Dargk Team Submission - RecSys 2025 Challenge

Welcome to the official repository of the Dargk team submission for the RecSys 2025 Challenge. This repository contains the full pipeline and implementation of our model, BEHAV-E: Behavioral Embedding via Hybrid Action Variational Encoder.

Our approach is centered on modeling user behavior through a hybrid representation combining semantic, categorical, and temporal information, and training via a contrastive learning framework.

🧠 Model Overview

BEHAV-E: Behavioral Embedding via Hybrid Action Variational Encoder

BEHAV-E is a representation learning model designed to encode complex and multi-faceted user behavior. The model processes various user actions such as:

Product buys
Product add-to-cart
Product remove-from-cart
URL visits
Search queries

Key modeling elements include:

Kernel Density Estimation (KDE) to capture temporal distribution of actions.
LSTM-based Autoencoder to embed user search queries.
Shared Embedding Bags with linear transformations to efficiently represent items, categories, and URLs.
Variational Encoder to output user behavior embeddings using reparameterization trick.
Contrastive Learning (InfoNCE loss) with dual models to learn discriminative embeddings.

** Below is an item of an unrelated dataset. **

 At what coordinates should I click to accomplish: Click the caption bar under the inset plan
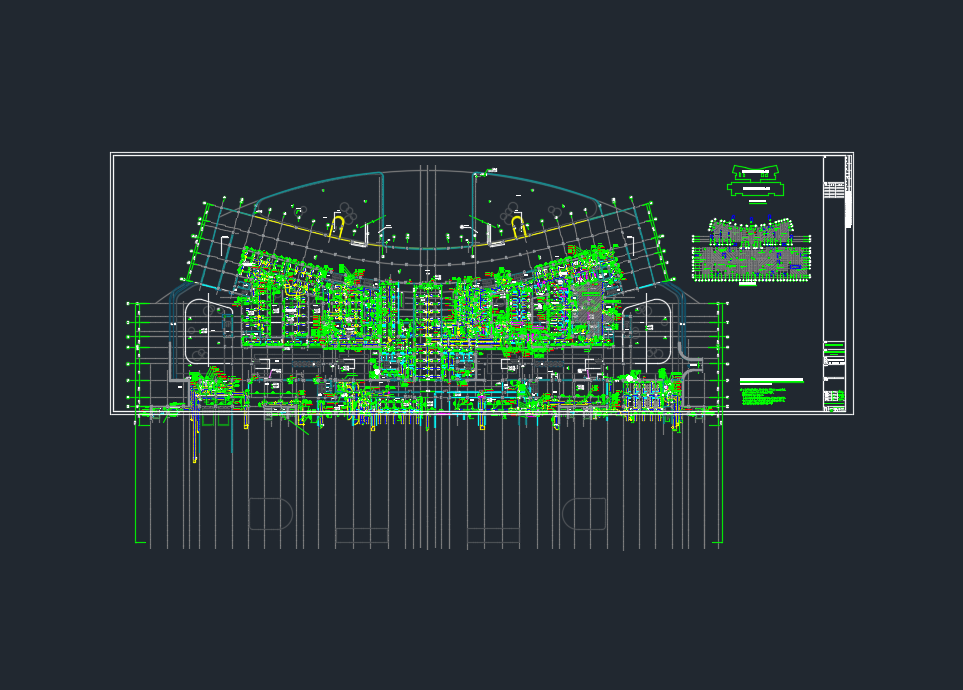click(749, 283)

During inference, we concatenate the mean embeddings from two BEHAV-E models as an ensemble strategy.

📁 Repository Structure

EmbeddingAnalysis: contains the code for reproduce the analysis as well as more details than the ones presented on the paper.
data/: Folder where the decompressed dataset should be placed
01-TextEncodeTrain.py: Trains the LSTM autoencoder for text embeddings
02-TextEncodeProcess.py: Encodes the search text using the trained autoencoder
03-Polars_DS_enc_search.py: Preprocesses data: one row per client format
04-Emb-8ShortVAECATURLFastNAEMA.py: Trains BEHAV-E using EMA (Exponential Moving Average)
04-Emb-8ShortVAECATURLFastNAOneCycleLarge.py: Trains BEHAV-E using One Cycle LR schedule
05-Emb-8ShortVAECATURLFastNAEMA_gen.py: Generates embeddings using EMA-trained model
05-Emb-8ShortVAECATURLFastNAOneCycleLarge_gen.py: Generates embeddings using OneCycle-trained model
06-Merger.py: Concatenates embeddings for final submission
environment.yml: Conda environment definition for Windows
Dockerfile: Dockerfile to build a docker container for out model.
README.md: This file

Execution Note: Files should be executed sequentially from 01 to 06. Files with the same prefix number (e.g., both 04-*) can be run in any order.

⚙️ Setup

There are two ways to setup teh environment. The first one is in the local environment through conda with the provided environment.yml file. This has been tested only on a Windows environment. The second way is using a docker container with the provided Dockerfile.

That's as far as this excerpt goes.